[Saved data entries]

..............................

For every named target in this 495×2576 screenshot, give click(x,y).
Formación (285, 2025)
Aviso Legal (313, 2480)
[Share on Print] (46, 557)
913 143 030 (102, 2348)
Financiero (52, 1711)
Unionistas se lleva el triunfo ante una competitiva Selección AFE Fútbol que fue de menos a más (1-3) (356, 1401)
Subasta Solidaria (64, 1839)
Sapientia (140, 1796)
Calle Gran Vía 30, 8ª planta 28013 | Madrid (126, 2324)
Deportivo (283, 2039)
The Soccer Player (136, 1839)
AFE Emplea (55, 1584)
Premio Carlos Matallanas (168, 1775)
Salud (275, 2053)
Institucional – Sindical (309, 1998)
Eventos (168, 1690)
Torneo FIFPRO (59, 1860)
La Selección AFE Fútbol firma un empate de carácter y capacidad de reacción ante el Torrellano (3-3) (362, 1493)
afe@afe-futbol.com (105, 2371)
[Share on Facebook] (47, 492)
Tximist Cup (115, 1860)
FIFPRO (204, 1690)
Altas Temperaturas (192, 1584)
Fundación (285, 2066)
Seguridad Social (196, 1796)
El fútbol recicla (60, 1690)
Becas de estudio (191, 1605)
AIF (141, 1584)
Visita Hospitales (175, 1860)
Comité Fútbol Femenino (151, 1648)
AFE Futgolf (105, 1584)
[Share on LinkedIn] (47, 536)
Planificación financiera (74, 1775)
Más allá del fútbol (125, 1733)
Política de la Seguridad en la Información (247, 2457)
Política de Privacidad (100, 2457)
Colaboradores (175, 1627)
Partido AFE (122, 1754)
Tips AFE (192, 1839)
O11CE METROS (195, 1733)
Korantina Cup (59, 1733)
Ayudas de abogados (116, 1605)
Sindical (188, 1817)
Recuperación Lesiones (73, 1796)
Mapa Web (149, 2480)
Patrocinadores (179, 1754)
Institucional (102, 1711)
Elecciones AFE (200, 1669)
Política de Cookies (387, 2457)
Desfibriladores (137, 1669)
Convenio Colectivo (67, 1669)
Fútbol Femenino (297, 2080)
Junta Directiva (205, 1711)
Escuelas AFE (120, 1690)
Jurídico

..............................

**WHAT IS REQUIRED:** Go through the records and repeat each one exactly as written.

**ANSWER TO THE EXERCISE:**
For every named target in this 495×2576 screenshot, give click(x,y).
Formación (285, 2025)
Aviso Legal (313, 2480)
[Share on Print] (46, 557)
913 143 030 (102, 2348)
Financiero (52, 1711)
Unionistas se lleva el triunfo ante una competitiva Selección AFE Fútbol que fue de menos a más (1-3) (356, 1401)
Subasta Solidaria (64, 1839)
Sapientia (140, 1796)
Calle Gran Vía 30, 8ª planta 28013 | Madrid (126, 2324)
Deportivo (283, 2039)
The Soccer Player (136, 1839)
AFE Emplea (55, 1584)
Premio Carlos Matallanas (168, 1775)
Salud (275, 2053)
Institucional – Sindical (309, 1998)
Eventos (168, 1690)
Torneo FIFPRO (59, 1860)
La Selección AFE Fútbol firma un empate de carácter y capacidad de reacción ante el Torrellano (3-3) (362, 1493)
afe@afe-futbol.com (105, 2371)
[Share on Facebook] (47, 492)
Tximist Cup (115, 1860)
FIFPRO (204, 1690)
Altas Temperaturas (192, 1584)
Fundación (285, 2066)
Seguridad Social (196, 1796)
El fútbol recicla (60, 1690)
Becas de estudio (191, 1605)
AIF (141, 1584)
Visita Hospitales (175, 1860)
Comité Fútbol Femenino (151, 1648)
AFE Futgolf (105, 1584)
[Share on LinkedIn] (47, 536)
Planificación financiera (74, 1775)
Más allá del fútbol (125, 1733)
Política de la Seguridad en la Información (247, 2457)
Política de Privacidad (100, 2457)
Colaboradores (175, 1627)
Partido AFE (122, 1754)
Tips AFE (192, 1839)
O11CE METROS (195, 1733)
Korantina Cup (59, 1733)
Ayudas de abogados (116, 1605)
Sindical (188, 1817)
Recuperación Lesiones (73, 1796)
Mapa Web (149, 2480)
Patrocinadores (179, 1754)
Institucional (102, 1711)
Elecciones AFE (200, 1669)
Política de Cookies (387, 2457)
Desfibriladores (137, 1669)
Convenio Colectivo (67, 1669)
Fútbol Femenino (297, 2080)
Junta Directiva (205, 1711)
Escuelas AFE (120, 1690)
Jurídico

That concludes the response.